**Passage to read**

Christian Lindig replied
────────────────────────

  I would expect this to be a lot of work. The motivation for 
  providing
  Lua as an extension language is spelled out in the [README]: to 
  make
  your OCaml application more flexible. The motivation was not to
  consume all the existing Lua code - which indeed would require a 
  Lua
  5.x implementation. I believe Lua 2.5 still serves the original
  purpose well enough.

  If one wanted Lua 5.x integration, it would be easier to embed a 
  Lua
  5.x C implementation into OCaml at the cost of a more 
  complicated
  interface.


[README] https://github.com/lindig/lua-ml/


Daniil Baturin then said
────────────────────────

  Lack of `for' loops is quite annoying to modern Lua users, so 
  I'm
  planning to add it. Other than that, I also think for the 
  intended use
  case, compatibility with Lua libraries isn't much of a concern.

  What makes it worse is that after Hashtbl fork removal, the 
  `next()'
  function is O(n), so any iteration is quadratic, and I see no
  straightforward way to memoize it. Probably not _that_ much of 
  an
  issue for small data on modern machines, but it's far from nice. 
  A
  built-in `for' that calls `Hashtbl.iter' directly would 
  alleviate that
  problem.


soupault: a static website generator based on HTML rewriting
════════════════════════════════════════════════════════════

  Archive:
  [https://discuss.ocaml.org/t/ann-soupault-a-static-website-generator-based-on-html-rewriting/4126/8]


Daniil Baturin announced
────────────────────────

  I've made a 1.2 release, now with Lua plugin support thanks to 
  Lua-ML:
  [https://baturin.org/projects/soupault/#plugins]


OpenAPI Generator now supports OCaml client generator
═════════════════════════════════════════════════════

  Archive:
  [https://discuss.ocaml.org/t/openapi-generator-now-supports-ocaml-client-generator/4171/4]


William Cheng announced
───────────────────────

  UPDATE: The new OCaml client generator has been included in the
  OpenAPI Generator v4.1.0 release:
  [https://twitter.com/oas_generator/status/1160000504455319553]


The end of Camlp4
═════════════════

  Archive: [https://discuss.ocaml.org/t/the-end-of-camlp4/4216/1]


Jérémie Dimino announced
────────────────────────

  Dear community,

  As you may know, the Camlp4 project has been relatively inactive 
  for
  the past few years. With the help of @gasche, @dra27 and a few 
  other
  contributors, we have been keeping the project alive so that 
  existing
  OCaml projects using Camlp4 could continue to build with new 
  OCaml
  compilers.

**Data records**
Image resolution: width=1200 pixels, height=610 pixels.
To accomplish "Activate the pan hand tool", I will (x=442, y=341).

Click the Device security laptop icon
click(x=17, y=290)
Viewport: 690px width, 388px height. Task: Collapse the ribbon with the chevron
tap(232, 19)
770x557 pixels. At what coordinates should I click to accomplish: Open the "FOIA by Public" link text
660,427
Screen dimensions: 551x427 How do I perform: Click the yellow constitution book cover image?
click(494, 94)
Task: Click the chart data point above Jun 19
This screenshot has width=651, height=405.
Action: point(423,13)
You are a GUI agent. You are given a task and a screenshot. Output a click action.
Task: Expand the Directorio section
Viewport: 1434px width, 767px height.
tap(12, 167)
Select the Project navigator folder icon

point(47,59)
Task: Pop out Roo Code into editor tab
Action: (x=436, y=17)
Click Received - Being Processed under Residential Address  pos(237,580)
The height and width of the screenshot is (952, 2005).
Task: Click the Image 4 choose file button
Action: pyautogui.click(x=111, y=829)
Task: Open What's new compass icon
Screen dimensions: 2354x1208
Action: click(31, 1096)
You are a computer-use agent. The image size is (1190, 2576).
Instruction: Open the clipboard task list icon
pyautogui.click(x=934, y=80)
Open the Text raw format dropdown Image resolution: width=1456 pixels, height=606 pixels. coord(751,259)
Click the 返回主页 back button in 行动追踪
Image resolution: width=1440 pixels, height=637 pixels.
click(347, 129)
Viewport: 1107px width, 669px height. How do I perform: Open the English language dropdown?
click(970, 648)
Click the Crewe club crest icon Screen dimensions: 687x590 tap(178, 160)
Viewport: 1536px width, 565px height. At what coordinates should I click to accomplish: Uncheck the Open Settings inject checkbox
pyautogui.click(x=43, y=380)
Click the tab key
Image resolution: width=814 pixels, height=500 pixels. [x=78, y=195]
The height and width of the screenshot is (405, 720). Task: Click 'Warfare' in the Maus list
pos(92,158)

**Task goal**
In the OCaml announcements text, which OpenAPI Generator release was the first to include the new OCaml client generator?

**Output below**
OpenAPI Generator v4.1.0